If $A_n=B_n^2$ and $A=B^2$, I have also shown that since $B_n$ is positive it is by definition self adjoint and so
$$\|B_n x\| = \sqrt{\langle B_n x, B_n x \rangle} = \sqrt{\langle A_n x, x\rangle} \to \sqrt{\langle Ax,x\rangle} = \|Bx\|2$$ for all $x$ and so therefore $\|B_n\|\to \|B\|$. However, I am completely stuck on the desired result.
If I knew $B_n$ and $B$ would commute, then I'd use
$$\|A_n^2 - A\| = \|(B_n - B)(B_n + B) \|$$ and play with the inner product, but I don't know this a priori. 
Thanks for your help.
EDIT: For those wondering this question comes from Mathematical Physics I: Functional Analysis by Reed and Simon in chapter 7 question 14.
 A: There is nothing particular about the square root here, as the result holds for any continuous function. 
From $A_n\to A$, we get in particular that $\|A_n\|\to\|A\|$. This guarantees that $\sigma(A)\cup\bigcup_n\sigma(A_n)$ is contained in some interval $[a,b]$. 
Let $f:[a,b]\to\mathbb R$ be continuous.

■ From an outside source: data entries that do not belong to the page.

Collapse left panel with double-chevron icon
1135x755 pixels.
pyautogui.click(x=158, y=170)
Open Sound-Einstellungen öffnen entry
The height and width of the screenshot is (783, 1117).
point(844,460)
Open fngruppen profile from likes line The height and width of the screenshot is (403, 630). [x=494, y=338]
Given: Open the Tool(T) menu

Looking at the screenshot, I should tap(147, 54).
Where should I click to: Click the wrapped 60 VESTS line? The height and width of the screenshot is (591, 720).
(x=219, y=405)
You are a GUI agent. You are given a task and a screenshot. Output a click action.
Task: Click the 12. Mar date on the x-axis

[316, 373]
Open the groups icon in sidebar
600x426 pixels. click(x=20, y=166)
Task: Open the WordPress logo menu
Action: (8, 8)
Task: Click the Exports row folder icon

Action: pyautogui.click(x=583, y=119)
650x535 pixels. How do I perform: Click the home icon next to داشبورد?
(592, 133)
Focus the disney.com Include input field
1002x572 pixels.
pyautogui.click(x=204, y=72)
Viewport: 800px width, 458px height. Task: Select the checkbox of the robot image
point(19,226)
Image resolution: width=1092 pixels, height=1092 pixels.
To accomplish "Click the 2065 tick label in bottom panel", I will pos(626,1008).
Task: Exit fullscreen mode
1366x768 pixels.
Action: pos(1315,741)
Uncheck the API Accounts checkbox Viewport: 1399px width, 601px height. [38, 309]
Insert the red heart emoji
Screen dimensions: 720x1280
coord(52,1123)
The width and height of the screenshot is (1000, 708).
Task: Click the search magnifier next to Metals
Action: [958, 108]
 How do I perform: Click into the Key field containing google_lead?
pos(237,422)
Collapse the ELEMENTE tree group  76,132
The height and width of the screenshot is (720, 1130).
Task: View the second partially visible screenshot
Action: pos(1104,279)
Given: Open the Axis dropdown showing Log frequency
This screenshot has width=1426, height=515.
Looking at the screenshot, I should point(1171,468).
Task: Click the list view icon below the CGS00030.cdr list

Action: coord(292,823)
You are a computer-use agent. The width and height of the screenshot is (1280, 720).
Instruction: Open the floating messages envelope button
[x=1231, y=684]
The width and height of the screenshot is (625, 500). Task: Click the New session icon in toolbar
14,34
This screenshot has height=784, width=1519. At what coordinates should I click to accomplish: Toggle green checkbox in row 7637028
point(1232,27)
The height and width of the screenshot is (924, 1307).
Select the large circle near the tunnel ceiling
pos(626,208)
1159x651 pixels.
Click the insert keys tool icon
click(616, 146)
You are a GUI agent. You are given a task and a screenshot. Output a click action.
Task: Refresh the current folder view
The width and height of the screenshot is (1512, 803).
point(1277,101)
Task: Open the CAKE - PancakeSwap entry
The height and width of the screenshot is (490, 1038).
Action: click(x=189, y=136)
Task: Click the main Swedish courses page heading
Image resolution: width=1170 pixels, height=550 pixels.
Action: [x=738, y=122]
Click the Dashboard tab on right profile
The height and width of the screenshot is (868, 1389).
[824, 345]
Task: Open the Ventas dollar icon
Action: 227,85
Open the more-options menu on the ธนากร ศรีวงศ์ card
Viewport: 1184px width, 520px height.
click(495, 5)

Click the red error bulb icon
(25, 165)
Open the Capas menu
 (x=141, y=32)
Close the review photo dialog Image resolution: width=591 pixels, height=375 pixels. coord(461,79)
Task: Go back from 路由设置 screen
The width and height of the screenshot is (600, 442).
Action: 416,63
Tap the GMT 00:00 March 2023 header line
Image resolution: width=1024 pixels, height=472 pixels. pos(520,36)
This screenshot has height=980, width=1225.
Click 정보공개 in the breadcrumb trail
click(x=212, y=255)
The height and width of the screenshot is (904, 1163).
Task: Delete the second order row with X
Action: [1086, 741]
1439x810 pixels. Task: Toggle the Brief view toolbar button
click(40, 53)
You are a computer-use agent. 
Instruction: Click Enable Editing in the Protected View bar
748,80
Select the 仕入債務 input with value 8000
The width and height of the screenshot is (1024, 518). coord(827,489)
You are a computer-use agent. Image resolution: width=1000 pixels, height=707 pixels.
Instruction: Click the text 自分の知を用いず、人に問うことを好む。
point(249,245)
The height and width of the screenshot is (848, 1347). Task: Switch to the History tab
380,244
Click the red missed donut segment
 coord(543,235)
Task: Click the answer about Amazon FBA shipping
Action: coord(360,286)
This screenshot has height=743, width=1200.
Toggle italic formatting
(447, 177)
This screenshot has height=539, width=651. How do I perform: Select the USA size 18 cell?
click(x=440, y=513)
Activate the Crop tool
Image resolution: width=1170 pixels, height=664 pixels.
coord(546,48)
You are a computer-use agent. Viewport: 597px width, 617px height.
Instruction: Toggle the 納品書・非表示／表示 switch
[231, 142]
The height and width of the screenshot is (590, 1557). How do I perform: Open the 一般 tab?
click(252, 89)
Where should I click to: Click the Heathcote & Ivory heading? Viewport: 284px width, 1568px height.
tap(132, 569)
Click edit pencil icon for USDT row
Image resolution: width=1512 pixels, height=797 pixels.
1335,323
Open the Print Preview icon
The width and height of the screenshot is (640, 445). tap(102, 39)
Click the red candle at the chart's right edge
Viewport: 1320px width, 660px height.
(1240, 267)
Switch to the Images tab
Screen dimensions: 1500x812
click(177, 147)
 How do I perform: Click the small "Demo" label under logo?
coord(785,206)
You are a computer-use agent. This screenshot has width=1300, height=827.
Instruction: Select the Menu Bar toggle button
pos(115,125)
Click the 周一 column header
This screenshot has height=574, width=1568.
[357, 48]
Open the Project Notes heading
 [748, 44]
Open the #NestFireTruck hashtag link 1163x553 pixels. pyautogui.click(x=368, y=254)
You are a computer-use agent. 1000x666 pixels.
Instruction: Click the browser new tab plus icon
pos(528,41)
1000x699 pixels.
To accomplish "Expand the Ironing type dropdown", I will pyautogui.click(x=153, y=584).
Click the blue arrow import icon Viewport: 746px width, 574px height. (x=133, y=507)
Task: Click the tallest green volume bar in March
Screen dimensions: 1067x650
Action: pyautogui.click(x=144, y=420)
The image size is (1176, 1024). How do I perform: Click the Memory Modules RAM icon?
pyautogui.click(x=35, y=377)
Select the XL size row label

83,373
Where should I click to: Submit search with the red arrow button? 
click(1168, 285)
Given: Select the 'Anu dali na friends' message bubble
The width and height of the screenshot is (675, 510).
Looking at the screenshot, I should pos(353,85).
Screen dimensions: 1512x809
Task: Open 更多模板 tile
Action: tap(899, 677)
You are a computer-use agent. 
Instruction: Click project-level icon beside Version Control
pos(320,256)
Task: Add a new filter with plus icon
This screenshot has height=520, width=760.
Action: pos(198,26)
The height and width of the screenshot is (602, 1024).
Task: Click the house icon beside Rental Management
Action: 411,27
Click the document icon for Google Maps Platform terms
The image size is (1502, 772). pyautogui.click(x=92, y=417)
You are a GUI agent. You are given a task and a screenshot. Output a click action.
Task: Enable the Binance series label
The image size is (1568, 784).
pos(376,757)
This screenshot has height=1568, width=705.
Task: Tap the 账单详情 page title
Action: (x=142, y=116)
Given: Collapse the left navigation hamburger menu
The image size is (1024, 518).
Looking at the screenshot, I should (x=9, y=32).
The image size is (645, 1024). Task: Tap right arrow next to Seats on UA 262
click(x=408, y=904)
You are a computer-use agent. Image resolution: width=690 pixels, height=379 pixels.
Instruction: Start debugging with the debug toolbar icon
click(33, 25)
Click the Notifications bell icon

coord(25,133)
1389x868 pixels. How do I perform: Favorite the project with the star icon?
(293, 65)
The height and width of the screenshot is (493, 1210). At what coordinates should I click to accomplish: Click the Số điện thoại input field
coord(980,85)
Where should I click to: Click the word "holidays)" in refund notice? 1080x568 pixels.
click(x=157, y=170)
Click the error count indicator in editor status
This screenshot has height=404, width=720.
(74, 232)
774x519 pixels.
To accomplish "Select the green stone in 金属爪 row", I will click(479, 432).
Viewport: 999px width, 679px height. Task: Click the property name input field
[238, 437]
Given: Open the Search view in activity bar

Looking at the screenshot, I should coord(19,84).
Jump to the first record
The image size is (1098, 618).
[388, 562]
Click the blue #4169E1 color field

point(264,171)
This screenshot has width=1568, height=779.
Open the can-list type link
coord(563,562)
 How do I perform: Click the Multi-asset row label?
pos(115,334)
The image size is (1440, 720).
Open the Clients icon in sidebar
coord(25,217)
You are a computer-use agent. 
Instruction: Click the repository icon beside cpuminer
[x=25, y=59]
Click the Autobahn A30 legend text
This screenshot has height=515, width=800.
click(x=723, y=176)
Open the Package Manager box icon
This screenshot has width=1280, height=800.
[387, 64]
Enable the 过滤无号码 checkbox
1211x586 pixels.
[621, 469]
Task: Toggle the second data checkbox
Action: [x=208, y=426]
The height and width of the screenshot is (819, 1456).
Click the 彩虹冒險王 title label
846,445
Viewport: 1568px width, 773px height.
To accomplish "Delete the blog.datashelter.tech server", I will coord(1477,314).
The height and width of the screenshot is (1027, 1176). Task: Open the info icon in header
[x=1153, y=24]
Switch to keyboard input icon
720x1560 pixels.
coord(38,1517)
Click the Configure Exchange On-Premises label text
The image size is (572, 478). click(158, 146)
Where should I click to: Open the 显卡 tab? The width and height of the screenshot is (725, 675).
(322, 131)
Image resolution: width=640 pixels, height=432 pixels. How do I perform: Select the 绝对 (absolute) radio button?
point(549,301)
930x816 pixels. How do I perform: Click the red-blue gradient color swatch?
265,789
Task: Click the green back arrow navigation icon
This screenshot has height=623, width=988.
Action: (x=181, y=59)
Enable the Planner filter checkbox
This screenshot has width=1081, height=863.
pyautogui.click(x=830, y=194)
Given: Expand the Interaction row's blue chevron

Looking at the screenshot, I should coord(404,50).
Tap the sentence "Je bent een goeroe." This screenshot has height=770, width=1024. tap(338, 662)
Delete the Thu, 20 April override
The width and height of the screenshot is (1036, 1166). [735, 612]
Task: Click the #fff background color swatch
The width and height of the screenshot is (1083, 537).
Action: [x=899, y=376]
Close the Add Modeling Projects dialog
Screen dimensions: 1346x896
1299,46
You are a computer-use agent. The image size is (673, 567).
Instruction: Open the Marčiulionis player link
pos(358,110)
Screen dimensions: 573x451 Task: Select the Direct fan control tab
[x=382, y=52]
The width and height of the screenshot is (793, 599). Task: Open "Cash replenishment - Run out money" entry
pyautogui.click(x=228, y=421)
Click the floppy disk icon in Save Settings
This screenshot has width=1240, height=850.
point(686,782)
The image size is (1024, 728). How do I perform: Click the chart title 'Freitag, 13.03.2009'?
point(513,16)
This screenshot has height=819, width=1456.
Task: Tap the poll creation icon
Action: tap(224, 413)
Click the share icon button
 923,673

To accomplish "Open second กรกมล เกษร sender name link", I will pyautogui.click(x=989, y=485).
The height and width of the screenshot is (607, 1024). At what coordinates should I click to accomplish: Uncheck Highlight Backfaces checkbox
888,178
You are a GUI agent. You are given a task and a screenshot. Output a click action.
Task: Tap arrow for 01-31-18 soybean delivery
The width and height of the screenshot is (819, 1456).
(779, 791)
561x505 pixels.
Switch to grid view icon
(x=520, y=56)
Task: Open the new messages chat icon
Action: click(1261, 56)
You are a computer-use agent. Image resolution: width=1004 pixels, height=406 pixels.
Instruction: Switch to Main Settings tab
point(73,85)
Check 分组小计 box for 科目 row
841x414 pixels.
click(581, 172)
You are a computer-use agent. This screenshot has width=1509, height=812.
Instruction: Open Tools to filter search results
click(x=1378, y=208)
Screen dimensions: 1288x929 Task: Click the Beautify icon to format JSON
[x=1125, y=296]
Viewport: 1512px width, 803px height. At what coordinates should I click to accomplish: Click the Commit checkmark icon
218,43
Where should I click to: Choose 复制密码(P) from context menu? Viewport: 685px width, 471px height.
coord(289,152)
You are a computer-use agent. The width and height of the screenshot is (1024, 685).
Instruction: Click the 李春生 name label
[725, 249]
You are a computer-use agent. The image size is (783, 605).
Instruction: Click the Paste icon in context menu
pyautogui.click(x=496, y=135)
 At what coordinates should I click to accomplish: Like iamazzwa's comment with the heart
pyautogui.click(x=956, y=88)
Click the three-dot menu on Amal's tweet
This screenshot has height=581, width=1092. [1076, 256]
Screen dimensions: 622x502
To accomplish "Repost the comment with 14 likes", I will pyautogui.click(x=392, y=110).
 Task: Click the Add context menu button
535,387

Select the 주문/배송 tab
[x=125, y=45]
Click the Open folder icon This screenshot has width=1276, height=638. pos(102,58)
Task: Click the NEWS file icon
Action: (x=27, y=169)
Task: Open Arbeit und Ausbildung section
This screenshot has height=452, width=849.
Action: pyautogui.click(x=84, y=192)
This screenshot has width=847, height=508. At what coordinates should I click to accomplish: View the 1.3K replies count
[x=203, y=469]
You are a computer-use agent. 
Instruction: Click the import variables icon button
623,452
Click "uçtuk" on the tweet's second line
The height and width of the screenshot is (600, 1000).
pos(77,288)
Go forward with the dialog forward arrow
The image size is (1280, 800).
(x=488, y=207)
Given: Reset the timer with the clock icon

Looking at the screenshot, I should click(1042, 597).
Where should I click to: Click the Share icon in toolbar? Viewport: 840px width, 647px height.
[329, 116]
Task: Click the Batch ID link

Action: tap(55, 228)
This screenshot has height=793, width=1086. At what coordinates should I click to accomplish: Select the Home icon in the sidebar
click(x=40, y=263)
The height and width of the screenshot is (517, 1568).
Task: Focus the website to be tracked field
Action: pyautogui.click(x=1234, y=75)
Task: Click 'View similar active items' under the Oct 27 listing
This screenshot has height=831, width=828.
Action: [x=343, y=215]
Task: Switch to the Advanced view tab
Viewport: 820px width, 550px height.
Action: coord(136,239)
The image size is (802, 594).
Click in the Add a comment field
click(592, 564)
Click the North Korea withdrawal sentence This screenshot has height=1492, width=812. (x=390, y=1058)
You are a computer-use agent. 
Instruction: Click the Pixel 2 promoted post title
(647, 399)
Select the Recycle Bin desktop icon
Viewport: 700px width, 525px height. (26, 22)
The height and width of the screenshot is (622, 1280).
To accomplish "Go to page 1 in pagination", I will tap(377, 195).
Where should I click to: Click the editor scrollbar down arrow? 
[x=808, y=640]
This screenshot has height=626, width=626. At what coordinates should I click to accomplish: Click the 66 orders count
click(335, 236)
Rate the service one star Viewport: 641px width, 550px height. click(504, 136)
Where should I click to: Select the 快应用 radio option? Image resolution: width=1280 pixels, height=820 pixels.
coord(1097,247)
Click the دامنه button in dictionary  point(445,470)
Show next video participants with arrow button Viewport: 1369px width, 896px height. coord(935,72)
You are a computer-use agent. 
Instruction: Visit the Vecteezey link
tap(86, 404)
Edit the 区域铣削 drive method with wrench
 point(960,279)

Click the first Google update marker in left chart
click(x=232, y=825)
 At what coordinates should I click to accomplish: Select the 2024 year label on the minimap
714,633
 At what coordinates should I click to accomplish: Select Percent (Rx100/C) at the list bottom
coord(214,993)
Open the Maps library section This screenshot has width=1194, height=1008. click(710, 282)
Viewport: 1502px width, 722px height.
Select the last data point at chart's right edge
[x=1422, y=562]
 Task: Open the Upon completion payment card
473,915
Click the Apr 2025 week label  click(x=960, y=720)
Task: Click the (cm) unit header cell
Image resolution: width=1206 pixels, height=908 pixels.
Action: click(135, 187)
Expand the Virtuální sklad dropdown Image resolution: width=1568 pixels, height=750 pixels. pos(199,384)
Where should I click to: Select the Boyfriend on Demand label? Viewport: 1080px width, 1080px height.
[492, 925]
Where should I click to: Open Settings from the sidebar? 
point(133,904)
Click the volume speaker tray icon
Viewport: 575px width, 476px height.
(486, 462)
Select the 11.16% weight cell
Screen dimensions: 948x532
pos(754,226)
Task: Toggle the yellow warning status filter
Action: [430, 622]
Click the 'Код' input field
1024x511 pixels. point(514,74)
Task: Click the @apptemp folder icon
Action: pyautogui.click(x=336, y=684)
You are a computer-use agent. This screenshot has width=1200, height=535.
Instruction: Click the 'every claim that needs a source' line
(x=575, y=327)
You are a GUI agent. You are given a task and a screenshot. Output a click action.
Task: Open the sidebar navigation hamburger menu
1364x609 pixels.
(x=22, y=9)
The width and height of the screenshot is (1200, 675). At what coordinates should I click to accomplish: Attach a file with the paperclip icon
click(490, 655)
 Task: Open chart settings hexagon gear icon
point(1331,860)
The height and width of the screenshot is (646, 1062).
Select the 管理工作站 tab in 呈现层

Using the Spectral Theorem, we get that $\|f(X)\|\leq\|f\|_\infty$ for any selfadjoint $X$ with $\sigma(X)\subset[a,b]$. Indeed,
$$
\left|\langle f(X)x,x\rangle\right|=\left|\langle \int_{\sigma(X)}\,f(\lambda)\,dE_X(\lambda)\,x,x\rangle\right|=\left|\int_{\sigma(X)}\,f(\lambda)\,\langle dE_X(\lambda)x,x\rangle
\right|\\ \leq\int_{\sigma(X)}\,|f(\lambda)|\,\langle dE_X(\lambda)x,x\rangle\leq\|f\|_\infty\int_{\sigma(X)}\,1\,\langle dE_X(\lambda)x,x\rangle=\|f\|_\infty\,\langle x,x\rangle.
$$
(the same estimate can be obtained via the Gelfand Transform if one doesn't want to use the Spectral Theorem). 
Now fix $\varepsilon>0$. Let $p$ be a polynomial such that $\|f-p\|_\infty<\varepsilon/3$ (this polynomial exists by Weierstrass Approximation Theorem). As $A_n^k\to A^k$ for all $k$, there exists $n_0$ such that $\|p(A_n)-p(A)\|<\varepsilon/3$ if $n\geq n_0$. 
So, for $n\geq n_0$, 
$$
\|f(A_n)-f(A)\|\leq\|f(A_n)-p(A_n)\|+\|p(A_n)-p(A)\|+\|p(A)-f(A)\|\\ \leq\|f-p\|_\infty+\frac\varepsilon3+\|p-f\|_\infty<\frac\varepsilon3+\frac\varepsilon3+\frac\varepsilon3=\varepsilon.
$$